You’ve saved diligently all year, or perhaps you’ve received an unexpected windfall, bonus or inheritance. No matter how you’ve come across it, the question is likely to be about how to make the most of any spare cash – a common choice would be to inject it into your mortgage or add it to your superannuation fund.
“The decision is dependent on life stage,” says financial adviser Greg Pride of Centric Wealth. “If you’re a younger person, what’s the priority? To save for retirement or to reduce the interest payments on your mortgage?
“For an older person, super is a more pressing issue but you don’t want to take a mortgage into retirement either – it’s a guaranteed cost when there is no guaranteed income.”
The case for superannuation
Super is the most tax-effective option for long-term savings because earnings are taxed at a lower rate of 15 percent rather than the marginal tax rate you pay on your income. The drawback, however, is that you can’t access the money until retirement.
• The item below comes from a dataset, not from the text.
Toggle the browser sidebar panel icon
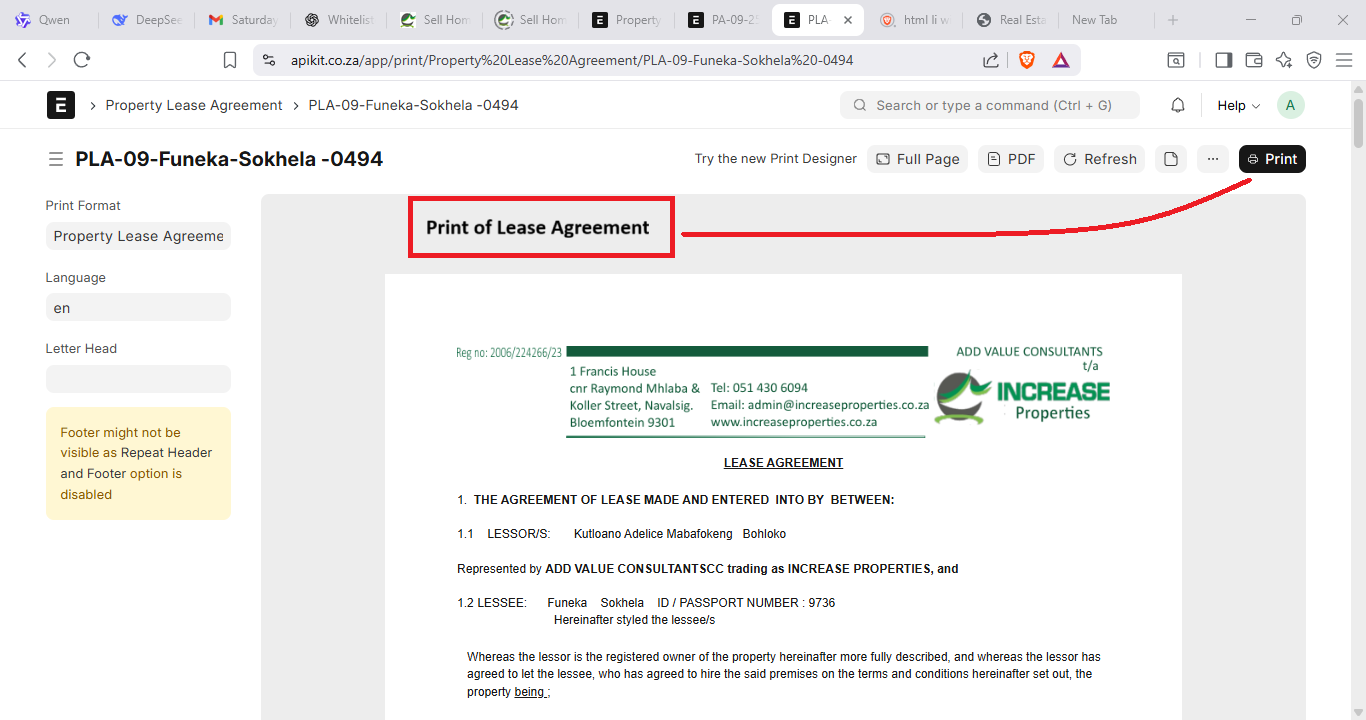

“The question people should ask is, will they ever say to themselves between now and retirement, ‘I want to use that money for something else?’,” says Steve Crawford, owner of Experience Wealth Advice and Victorian director of the Association of Financial Advisers.
“You would put spare cash into superannuation to end up with more money at retirement time. But if you do your sums and you’re going to have enough to be comfortable, there’s no need to take the risk of tying up all your money in super,” Crawford adds. “There are other ways to improve your retirement position without taking that extra liquidity risk.”
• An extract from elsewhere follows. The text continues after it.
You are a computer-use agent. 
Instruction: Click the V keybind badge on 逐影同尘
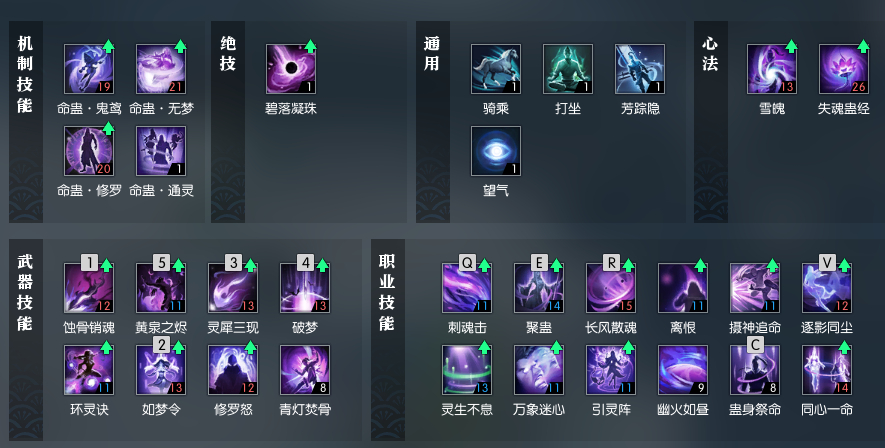827,262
Both Crawford and Pride suggest diversifying your investments as the safest strategy for a financially secure future, including paying off the mortgage, making additional super contributions, and investing in shares and property.
The case for mortgage
Paying down your mortgage makes financial sense – you reduce the interest payments in the short term and you pay off your loan faster, which can save you money in the long term.
Furthermore, any additional repayments you make into your mortgage or an offset account gives you a return of an after-tax equivalent to the interest rate on your mortgage. That means if your mortgage interest rate is 6 percent, your after-tax return on extra repayments is also 6 percent.
“If you have an interest rate of 6 percent you would have to earn a 10 percent tax-free return on another investment to match the benefit of putting extra money into the mortgage,” Pride says.
Alternatively, refinancing into a lower interest rate home loan can free up thousands of dollars every year. RateCity shows variable home loan rates from 4.49 percent and fixed rates from 4.48 percent for one year, at the time of writing.
Crawford suggests a two-pronged approach if your finances allow it. “Our preference would always be to pay off debt ahead of anything else. At least paying off the mortgage, if you are ahead you could make a decision at the end of the year to put a bit of extra money into super as well.”